START

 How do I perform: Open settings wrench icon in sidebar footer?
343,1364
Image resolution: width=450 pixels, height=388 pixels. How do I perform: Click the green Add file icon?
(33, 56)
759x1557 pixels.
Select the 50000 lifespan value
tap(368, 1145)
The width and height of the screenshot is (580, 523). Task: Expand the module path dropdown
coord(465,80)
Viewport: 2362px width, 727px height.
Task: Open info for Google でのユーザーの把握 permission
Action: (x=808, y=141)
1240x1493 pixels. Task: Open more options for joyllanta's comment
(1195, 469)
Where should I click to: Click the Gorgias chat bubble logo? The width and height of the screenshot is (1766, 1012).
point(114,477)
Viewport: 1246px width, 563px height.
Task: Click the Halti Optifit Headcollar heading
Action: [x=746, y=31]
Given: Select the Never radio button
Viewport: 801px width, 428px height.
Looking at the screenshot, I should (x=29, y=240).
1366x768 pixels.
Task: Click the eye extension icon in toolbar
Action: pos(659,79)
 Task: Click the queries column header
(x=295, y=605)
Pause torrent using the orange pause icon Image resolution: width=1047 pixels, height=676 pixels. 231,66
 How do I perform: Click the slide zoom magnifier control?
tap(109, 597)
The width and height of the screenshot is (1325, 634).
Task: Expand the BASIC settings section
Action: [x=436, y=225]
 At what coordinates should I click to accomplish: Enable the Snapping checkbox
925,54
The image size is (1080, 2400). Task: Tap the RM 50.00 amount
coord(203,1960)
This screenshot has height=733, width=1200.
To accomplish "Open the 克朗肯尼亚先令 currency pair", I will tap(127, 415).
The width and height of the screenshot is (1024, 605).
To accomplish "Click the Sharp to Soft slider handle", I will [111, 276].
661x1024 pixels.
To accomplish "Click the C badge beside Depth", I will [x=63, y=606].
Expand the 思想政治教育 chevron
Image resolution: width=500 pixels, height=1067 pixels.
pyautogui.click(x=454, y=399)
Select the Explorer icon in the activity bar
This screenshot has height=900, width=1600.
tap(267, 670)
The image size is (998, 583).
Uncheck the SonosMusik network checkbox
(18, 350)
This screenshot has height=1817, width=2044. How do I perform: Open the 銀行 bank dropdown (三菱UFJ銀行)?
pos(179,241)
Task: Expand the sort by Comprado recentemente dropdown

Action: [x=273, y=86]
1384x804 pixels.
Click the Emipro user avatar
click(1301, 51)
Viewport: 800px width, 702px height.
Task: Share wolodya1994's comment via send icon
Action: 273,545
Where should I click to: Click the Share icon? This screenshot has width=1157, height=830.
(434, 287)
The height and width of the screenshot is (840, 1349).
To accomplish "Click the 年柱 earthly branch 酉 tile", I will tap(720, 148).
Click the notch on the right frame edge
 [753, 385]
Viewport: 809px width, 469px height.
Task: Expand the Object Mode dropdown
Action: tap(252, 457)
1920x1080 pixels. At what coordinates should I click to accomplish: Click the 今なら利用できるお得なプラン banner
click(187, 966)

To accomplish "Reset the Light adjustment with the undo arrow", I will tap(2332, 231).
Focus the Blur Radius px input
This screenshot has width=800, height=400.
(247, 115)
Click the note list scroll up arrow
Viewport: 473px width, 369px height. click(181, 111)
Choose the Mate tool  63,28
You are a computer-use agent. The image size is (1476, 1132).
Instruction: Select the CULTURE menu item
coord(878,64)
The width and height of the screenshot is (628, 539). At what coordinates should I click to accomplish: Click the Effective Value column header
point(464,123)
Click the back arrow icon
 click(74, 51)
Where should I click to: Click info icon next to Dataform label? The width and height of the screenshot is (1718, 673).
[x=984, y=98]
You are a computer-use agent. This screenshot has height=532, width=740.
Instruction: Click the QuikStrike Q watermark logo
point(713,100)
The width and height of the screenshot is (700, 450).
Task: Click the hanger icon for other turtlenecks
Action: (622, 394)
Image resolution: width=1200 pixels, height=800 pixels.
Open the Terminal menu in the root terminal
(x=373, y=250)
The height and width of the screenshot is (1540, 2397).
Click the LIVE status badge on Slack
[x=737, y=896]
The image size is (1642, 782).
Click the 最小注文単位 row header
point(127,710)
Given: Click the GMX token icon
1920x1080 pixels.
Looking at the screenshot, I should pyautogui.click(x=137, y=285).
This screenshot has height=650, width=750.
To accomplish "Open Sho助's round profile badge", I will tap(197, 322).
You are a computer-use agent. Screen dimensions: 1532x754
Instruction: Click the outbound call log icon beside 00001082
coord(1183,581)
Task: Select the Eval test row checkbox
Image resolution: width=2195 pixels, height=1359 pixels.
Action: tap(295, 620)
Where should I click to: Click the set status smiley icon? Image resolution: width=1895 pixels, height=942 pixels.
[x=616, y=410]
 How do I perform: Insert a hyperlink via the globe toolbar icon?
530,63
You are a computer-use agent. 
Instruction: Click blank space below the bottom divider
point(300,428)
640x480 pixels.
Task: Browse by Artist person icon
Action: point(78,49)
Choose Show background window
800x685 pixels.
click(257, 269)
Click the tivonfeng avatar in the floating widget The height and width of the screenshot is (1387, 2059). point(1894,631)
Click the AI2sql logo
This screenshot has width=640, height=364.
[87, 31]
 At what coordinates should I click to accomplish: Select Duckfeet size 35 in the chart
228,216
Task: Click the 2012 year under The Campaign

END

WRITTEN PROBLEM: Arrange every one of the records above as a numbered list with one line per item. Leave out any blank lines.

RESPONSE TO THIS EXERCISE:
1.  How do I perform: Open settings wrench icon in sidebar footer?
2. 343,1364
3. Image resolution: width=450 pixels, height=388 pixels. How do I perform: Click the green Add file icon?
4. (33, 56)
5. 759x1557 pixels.
6. Select the 50000 lifespan value
7. tap(368, 1145)
8. The width and height of the screenshot is (580, 523). Task: Expand the module path dropdown
9. coord(465,80)
10. Viewport: 2362px width, 727px height.
11. Task: Open info for Google でのユーザーの把握 permission
12. Action: (x=808, y=141)
13. 1240x1493 pixels. Task: Open more options for joyllanta's comment
14. (1195, 469)
15. Where should I click to: Click the Gorgias chat bubble logo? The width and height of the screenshot is (1766, 1012).
16. point(114,477)
17. Viewport: 1246px width, 563px height.
18. Task: Click the Halti Optifit Headcollar heading
19. Action: [x=746, y=31]
20. Given: Select the Never radio button
21. Viewport: 801px width, 428px height.
22. Looking at the screenshot, I should (x=29, y=240).
23. 1366x768 pixels.
24. Task: Click the eye extension icon in toolbar
25. Action: pos(659,79)
26.  Task: Click the queries column header
27. (x=295, y=605)
28. Pause torrent using the orange pause icon Image resolution: width=1047 pixels, height=676 pixels. 231,66
29.  How do I perform: Click the slide zoom magnifier control?
30. tap(109, 597)
31. The width and height of the screenshot is (1325, 634).
32. Task: Expand the BASIC settings section
33. Action: [x=436, y=225]
34.  At what coordinates should I click to accomplish: Enable the Snapping checkbox
35. 925,54
36. The image size is (1080, 2400). Task: Tap the RM 50.00 amount
37. coord(203,1960)
38. This screenshot has height=733, width=1200.
39. To accomplish "Open the 克朗肯尼亚先令 currency pair", I will tap(127, 415).
40. The width and height of the screenshot is (1024, 605).
41. To accomplish "Click the Sharp to Soft slider handle", I will [111, 276].
42. 661x1024 pixels.
43. To accomplish "Click the C badge beside Depth", I will [x=63, y=606].
44. Expand the 思想政治教育 chevron
45. Image resolution: width=500 pixels, height=1067 pixels.
46. pyautogui.click(x=454, y=399)
47. Select the Explorer icon in the activity bar
48. This screenshot has height=900, width=1600.
49. tap(267, 670)
50. The image size is (998, 583).
51. Uncheck the SonosMusik network checkbox
52. (18, 350)
53. This screenshot has height=1817, width=2044. How do I perform: Open the 銀行 bank dropdown (三菱UFJ銀行)?
54. pos(179,241)
55. Task: Expand the sort by Comprado recentemente dropdown
56. Action: [x=273, y=86]
57. 1384x804 pixels.
58. Click the Emipro user avatar
59. click(1301, 51)
60. Viewport: 800px width, 702px height.
61. Task: Share wolodya1994's comment via send icon
62. Action: 273,545
63. Where should I click to: Click the Share icon? This screenshot has width=1157, height=830.
64. (434, 287)
65. The height and width of the screenshot is (840, 1349).
66. To accomplish "Click the 年柱 earthly branch 酉 tile", I will tap(720, 148).
67. Click the notch on the right frame edge
68.  [753, 385]
69. Viewport: 809px width, 469px height.
70. Task: Expand the Object Mode dropdown
71. Action: tap(252, 457)
72. 1920x1080 pixels. At what coordinates should I click to accomplish: Click the 今なら利用できるお得なプラン banner
73. click(187, 966)
74. To accomplish "Reset the Light adjustment with the undo arrow", I will tap(2332, 231).
75. Focus the Blur Radius px input
76. This screenshot has width=800, height=400.
77. (247, 115)
78. Click the note list scroll up arrow
79. Viewport: 473px width, 369px height. click(181, 111)
80. Choose the Mate tool  63,28
81. You are a computer-use agent. The image size is (1476, 1132).
82. Instruction: Select the CULTURE menu item
83. coord(878,64)
84. The width and height of the screenshot is (628, 539). At what coordinates should I click to accomplish: Click the Effective Value column header
85. point(464,123)
86. Click the back arrow icon
87.  click(74, 51)
88. Where should I click to: Click info icon next to Dataform label? The width and height of the screenshot is (1718, 673).
89. [x=984, y=98]
90. You are a computer-use agent. This screenshot has height=532, width=740.
91. Instruction: Click the QuikStrike Q watermark logo
92. point(713,100)
93. The width and height of the screenshot is (700, 450).
94. Task: Click the hanger icon for other turtlenecks
95. Action: (622, 394)
96. Image resolution: width=1200 pixels, height=800 pixels.
97. Open the Terminal menu in the root terminal
98. (x=373, y=250)
99. The height and width of the screenshot is (1540, 2397).
100. Click the LIVE status badge on Slack
101. [x=737, y=896]
102. The image size is (1642, 782).
103. Click the 最小注文単位 row header
104. point(127,710)
105. Given: Click the GMX token icon
106. 1920x1080 pixels.
107. Looking at the screenshot, I should pyautogui.click(x=137, y=285).
108. This screenshot has height=650, width=750.
109. To accomplish "Open Sho助's round profile badge", I will tap(197, 322).
110. You are a computer-use agent. Screen dimensions: 1532x754
111. Instruction: Click the outbound call log icon beside 00001082
112. coord(1183,581)
113. Task: Select the Eval test row checkbox
114. Image resolution: width=2195 pixels, height=1359 pixels.
115. Action: tap(295, 620)
116. Where should I click to: Click the set status smiley icon? Image resolution: width=1895 pixels, height=942 pixels.
117. [x=616, y=410]
118.  How do I perform: Insert a hyperlink via the globe toolbar icon?
119. 530,63
120. You are a computer-use agent. 
121. Instruction: Click blank space below the bottom divider
122. point(300,428)
123. 640x480 pixels.
124. Task: Browse by Artist person icon
125. Action: point(78,49)
126. Choose Show background window
127. 800x685 pixels.
128. click(257, 269)
129. Click the tivonfeng avatar in the floating widget The height and width of the screenshot is (1387, 2059). point(1894,631)
130. Click the AI2sql logo
131. This screenshot has width=640, height=364.
132. [87, 31]
133.  At what coordinates should I click to accomplish: Select Duckfeet size 35 in the chart
134. 228,216
135. Task: Click the 2012 year under The Campaign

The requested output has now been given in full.